» **WHAT THE TASK ASKS**
In the records below, find the line with "Subscribe (304, 16)" and the line with "[Whatsapp] (250, 2412)". Print both exactly, along with every line between them, and no other line.

^^^^^^^^^^^^^^^^

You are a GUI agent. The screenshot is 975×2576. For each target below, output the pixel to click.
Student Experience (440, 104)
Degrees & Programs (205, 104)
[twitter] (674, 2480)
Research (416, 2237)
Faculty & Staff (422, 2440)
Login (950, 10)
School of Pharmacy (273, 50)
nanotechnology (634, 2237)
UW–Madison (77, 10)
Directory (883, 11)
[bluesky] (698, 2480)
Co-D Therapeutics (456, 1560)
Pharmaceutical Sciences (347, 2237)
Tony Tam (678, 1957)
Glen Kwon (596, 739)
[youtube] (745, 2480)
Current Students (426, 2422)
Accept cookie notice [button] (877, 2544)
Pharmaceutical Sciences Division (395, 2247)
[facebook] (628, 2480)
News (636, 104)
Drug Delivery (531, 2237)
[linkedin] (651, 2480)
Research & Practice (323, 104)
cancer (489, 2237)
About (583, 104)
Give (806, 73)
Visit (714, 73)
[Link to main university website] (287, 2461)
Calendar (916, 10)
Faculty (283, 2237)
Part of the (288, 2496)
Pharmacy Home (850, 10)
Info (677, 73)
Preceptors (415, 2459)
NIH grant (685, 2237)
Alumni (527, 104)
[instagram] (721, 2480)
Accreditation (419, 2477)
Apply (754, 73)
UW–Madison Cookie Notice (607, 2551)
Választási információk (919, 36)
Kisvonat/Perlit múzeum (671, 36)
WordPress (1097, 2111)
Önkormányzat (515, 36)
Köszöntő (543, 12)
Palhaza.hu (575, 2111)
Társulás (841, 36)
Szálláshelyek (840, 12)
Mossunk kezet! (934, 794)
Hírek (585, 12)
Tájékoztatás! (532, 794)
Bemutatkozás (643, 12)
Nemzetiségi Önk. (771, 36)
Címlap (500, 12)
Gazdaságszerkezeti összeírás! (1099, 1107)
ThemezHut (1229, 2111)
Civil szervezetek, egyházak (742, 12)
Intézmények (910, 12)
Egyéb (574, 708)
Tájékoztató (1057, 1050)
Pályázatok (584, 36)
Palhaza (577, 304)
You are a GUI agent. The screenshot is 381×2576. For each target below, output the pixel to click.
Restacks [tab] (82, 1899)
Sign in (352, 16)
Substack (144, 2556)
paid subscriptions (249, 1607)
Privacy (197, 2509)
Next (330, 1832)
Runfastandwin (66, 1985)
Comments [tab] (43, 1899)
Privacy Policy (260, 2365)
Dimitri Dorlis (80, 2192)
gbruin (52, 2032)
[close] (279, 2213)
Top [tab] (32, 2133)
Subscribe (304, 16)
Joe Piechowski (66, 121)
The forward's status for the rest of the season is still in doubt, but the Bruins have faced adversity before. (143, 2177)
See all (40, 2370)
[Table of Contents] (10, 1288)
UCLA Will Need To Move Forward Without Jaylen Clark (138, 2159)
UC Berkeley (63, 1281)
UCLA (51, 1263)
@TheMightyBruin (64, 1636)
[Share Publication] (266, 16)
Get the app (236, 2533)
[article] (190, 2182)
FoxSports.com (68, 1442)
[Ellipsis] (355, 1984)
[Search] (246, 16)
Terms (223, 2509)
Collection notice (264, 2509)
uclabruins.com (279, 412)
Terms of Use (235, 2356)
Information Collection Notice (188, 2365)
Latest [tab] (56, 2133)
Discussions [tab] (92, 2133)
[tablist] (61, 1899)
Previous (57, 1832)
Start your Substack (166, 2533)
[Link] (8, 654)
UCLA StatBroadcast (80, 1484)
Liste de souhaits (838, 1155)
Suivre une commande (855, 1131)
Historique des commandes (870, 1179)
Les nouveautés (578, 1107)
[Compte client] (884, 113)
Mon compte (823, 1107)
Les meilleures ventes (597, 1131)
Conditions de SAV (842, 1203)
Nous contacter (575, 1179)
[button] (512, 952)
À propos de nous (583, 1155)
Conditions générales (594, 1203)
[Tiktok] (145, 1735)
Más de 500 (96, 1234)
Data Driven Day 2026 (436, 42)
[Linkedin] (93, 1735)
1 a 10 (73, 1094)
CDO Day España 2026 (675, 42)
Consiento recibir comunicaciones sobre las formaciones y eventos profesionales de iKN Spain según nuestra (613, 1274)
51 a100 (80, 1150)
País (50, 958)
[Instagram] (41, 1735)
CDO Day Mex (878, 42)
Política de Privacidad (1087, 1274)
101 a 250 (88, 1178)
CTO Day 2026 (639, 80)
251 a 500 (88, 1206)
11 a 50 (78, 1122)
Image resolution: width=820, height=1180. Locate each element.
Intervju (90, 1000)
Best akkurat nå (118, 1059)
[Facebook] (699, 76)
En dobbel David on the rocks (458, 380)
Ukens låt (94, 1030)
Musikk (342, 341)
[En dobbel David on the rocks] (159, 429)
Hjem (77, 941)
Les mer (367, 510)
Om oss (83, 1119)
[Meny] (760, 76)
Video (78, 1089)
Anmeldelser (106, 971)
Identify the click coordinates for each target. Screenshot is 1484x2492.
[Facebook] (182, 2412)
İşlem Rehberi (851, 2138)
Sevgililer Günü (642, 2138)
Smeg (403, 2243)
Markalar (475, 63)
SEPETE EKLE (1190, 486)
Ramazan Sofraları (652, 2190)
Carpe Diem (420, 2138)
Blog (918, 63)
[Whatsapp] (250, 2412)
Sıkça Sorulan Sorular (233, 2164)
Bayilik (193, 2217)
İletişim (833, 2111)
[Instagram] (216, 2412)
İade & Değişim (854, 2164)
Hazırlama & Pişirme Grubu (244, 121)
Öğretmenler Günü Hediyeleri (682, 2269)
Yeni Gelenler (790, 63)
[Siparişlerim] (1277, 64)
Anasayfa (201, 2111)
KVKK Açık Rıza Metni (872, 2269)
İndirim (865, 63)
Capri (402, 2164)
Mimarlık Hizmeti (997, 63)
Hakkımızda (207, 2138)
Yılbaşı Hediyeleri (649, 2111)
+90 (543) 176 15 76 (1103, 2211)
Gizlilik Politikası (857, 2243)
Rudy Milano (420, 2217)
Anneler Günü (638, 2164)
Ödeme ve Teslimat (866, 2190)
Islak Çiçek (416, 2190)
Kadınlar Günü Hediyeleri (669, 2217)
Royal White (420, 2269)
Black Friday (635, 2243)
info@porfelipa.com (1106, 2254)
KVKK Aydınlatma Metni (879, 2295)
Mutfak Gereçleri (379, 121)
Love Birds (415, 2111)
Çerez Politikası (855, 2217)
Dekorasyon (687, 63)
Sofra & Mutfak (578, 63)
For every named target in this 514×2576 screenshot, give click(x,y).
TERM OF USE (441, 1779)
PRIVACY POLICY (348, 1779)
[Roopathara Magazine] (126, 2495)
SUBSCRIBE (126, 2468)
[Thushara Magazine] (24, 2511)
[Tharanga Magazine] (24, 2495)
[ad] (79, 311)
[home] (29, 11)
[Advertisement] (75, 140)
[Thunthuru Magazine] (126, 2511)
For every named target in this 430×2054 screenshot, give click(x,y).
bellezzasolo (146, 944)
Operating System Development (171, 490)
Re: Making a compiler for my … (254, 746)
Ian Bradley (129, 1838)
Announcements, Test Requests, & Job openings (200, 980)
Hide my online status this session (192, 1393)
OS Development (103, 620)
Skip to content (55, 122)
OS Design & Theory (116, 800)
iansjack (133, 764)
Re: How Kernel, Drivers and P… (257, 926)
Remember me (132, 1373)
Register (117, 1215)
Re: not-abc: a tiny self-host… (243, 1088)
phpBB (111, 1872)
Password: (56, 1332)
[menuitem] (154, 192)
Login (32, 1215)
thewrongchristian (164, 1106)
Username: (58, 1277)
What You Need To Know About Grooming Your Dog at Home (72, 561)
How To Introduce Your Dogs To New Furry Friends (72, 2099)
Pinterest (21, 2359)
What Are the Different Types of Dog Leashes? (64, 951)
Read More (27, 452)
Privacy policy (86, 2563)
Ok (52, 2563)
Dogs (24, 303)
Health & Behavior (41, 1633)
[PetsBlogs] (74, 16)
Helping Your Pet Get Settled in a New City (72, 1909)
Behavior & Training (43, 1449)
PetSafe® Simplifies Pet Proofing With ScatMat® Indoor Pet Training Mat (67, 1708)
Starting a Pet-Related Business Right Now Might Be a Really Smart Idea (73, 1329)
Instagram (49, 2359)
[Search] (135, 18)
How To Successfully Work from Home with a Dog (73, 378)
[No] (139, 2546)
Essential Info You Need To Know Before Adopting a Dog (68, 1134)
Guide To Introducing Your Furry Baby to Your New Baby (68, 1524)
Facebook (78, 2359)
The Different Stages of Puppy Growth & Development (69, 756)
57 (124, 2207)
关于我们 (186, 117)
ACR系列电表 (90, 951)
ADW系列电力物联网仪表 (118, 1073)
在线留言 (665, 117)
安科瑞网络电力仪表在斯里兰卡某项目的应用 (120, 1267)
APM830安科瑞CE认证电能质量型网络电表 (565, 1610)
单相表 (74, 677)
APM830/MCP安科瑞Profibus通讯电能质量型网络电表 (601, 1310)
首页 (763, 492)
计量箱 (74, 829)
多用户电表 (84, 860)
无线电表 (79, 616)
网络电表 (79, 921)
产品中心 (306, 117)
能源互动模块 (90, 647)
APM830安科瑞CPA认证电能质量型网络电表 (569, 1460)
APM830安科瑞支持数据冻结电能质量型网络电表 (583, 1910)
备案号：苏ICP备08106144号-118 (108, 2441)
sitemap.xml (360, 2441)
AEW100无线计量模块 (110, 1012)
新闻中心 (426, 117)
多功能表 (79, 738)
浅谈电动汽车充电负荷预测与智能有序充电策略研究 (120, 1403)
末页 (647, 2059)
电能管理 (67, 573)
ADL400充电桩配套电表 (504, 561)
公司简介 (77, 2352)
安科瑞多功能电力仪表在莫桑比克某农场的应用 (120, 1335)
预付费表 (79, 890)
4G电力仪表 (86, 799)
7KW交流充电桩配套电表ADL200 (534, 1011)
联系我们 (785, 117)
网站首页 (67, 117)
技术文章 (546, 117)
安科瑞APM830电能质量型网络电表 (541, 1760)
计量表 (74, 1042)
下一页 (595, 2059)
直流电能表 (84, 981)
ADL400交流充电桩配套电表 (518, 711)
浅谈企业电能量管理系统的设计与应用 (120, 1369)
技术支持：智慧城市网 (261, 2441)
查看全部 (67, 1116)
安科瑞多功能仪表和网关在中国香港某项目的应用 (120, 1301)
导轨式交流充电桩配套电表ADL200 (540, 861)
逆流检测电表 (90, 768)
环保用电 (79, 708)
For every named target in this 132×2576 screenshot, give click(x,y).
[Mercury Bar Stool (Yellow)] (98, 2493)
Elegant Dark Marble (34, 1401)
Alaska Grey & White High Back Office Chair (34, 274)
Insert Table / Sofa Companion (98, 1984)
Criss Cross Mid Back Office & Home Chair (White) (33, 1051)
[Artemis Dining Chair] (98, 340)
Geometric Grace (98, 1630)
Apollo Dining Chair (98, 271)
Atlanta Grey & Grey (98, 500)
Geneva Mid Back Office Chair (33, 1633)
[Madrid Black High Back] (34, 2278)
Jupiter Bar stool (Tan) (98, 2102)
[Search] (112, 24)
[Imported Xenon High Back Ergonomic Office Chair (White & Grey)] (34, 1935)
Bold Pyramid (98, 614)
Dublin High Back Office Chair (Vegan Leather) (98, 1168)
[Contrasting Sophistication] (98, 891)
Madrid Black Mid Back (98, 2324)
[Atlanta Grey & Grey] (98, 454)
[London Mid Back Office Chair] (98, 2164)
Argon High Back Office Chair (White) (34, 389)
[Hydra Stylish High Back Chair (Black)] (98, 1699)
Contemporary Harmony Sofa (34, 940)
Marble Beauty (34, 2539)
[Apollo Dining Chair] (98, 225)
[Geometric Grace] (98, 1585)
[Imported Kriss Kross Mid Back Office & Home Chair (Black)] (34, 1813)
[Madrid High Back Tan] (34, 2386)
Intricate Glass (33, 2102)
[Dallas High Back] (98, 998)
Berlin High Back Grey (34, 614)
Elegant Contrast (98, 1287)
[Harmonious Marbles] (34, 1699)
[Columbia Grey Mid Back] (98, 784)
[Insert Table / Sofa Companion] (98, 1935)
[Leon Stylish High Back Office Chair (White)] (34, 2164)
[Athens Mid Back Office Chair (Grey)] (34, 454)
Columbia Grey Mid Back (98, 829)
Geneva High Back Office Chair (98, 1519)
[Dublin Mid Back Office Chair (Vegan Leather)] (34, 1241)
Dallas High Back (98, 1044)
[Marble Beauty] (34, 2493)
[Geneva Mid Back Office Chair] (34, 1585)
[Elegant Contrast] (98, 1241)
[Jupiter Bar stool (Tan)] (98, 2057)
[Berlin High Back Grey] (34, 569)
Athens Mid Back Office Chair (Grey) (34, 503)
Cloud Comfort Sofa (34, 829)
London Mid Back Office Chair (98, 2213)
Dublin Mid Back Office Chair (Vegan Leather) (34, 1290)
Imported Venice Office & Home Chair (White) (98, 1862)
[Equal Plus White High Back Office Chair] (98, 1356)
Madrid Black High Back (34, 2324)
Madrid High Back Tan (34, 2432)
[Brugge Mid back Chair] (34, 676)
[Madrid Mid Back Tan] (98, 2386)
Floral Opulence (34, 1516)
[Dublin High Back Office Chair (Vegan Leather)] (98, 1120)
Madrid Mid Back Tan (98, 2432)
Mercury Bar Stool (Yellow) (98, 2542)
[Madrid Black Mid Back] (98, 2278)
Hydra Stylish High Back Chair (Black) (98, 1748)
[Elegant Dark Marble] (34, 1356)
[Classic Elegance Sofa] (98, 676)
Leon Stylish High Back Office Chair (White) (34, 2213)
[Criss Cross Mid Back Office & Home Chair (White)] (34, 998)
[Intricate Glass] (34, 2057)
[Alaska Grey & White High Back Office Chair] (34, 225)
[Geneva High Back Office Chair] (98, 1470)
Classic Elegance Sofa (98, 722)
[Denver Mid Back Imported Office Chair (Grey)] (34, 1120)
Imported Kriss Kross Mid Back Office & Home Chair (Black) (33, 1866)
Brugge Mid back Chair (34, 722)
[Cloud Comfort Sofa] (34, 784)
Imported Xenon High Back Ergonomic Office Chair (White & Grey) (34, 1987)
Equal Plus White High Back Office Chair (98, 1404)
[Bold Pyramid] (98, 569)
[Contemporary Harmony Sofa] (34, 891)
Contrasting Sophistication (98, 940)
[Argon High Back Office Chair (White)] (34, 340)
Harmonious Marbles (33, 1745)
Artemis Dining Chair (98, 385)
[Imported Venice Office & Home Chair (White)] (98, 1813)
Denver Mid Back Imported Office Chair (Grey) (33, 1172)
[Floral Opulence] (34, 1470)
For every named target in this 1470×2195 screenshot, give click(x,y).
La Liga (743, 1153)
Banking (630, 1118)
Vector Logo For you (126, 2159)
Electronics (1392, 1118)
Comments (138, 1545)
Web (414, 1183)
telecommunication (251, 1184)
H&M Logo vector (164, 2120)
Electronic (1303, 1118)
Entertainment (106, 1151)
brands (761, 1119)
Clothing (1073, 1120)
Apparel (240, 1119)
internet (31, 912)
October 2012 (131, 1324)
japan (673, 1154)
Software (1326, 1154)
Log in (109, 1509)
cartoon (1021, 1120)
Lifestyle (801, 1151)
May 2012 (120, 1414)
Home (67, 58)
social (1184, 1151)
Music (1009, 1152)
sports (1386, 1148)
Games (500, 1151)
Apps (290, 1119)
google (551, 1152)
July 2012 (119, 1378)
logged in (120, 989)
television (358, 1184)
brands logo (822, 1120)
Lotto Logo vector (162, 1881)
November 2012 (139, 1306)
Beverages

^^^^^^^^^^^^^^^^

» **TASK ANSWER**
Subscribe (304, 16)
Joe Piechowski (66, 121)
The forward's status for the rest of the season is still in doubt, but the Bruins have faced adversity before. (143, 2177)
See all (40, 2370)
[Table of Contents] (10, 1288)
UCLA Will Need To Move Forward Without Jaylen Clark (138, 2159)
UC Berkeley (63, 1281)
UCLA (51, 1263)
@TheMightyBruin (64, 1636)
[Share Publication] (266, 16)
Get the app (236, 2533)
[article] (190, 2182)
FoxSports.com (68, 1442)
[Ellipsis] (355, 1984)
[Search] (246, 16)
Terms (223, 2509)
Collection notice (264, 2509)
uclabruins.com (279, 412)
Terms of Use (235, 2356)
Information Collection Notice (188, 2365)
Latest [tab] (56, 2133)
Discussions [tab] (92, 2133)
[tablist] (61, 1899)
Previous (57, 1832)
Start your Substack (166, 2533)
[Link] (8, 654)
UCLA StatBroadcast (80, 1484)
Liste de souhaits (838, 1155)
Suivre une commande (855, 1131)
Historique des commandes (870, 1179)
Les nouveautés (578, 1107)
[Compte client] (884, 113)
Mon compte (823, 1107)
Les meilleures ventes (597, 1131)
Conditions de SAV (842, 1203)
Nous contacter (575, 1179)
[button] (512, 952)
À propos de nous (583, 1155)
Conditions générales (594, 1203)
[Tiktok] (145, 1735)
Más de 500 (96, 1234)
Data Driven Day 2026 (436, 42)
[Linkedin] (93, 1735)
1 a 10 (73, 1094)
CDO Day España 2026 (675, 42)
Consiento recibir comunicaciones sobre las formaciones y eventos profesionales de iKN Spain según nuestra (613, 1274)
51 a100 (80, 1150)
País (50, 958)
[Instagram] (41, 1735)
CDO Day Mex (878, 42)
Política de Privacidad (1087, 1274)
101 a 250 (88, 1178)
CTO Day 2026 (639, 80)
251 a 500 (88, 1206)
11 a 50 (78, 1122)
Image resolution: width=820, height=1180. Locate each element.
Intervju (90, 1000)
Best akkurat nå (118, 1059)
[Facebook] (699, 76)
En dobbel David on the rocks (458, 380)
Ukens låt (94, 1030)
Musikk (342, 341)
[En dobbel David on the rocks] (159, 429)
Hjem (77, 941)
Les mer (367, 510)
Om oss (83, 1119)
[Meny] (760, 76)
Video (78, 1089)
Anmeldelser (106, 971)
Identify the click coordinates for each target. Screenshot is 1484x2492.
[Facebook] (182, 2412)
İşlem Rehberi (851, 2138)
Sevgililer Günü (642, 2138)
Smeg (403, 2243)
Markalar (475, 63)
SEPETE EKLE (1190, 486)
Ramazan Sofraları (652, 2190)
Carpe Diem (420, 2138)
Blog (918, 63)
[Whatsapp] (250, 2412)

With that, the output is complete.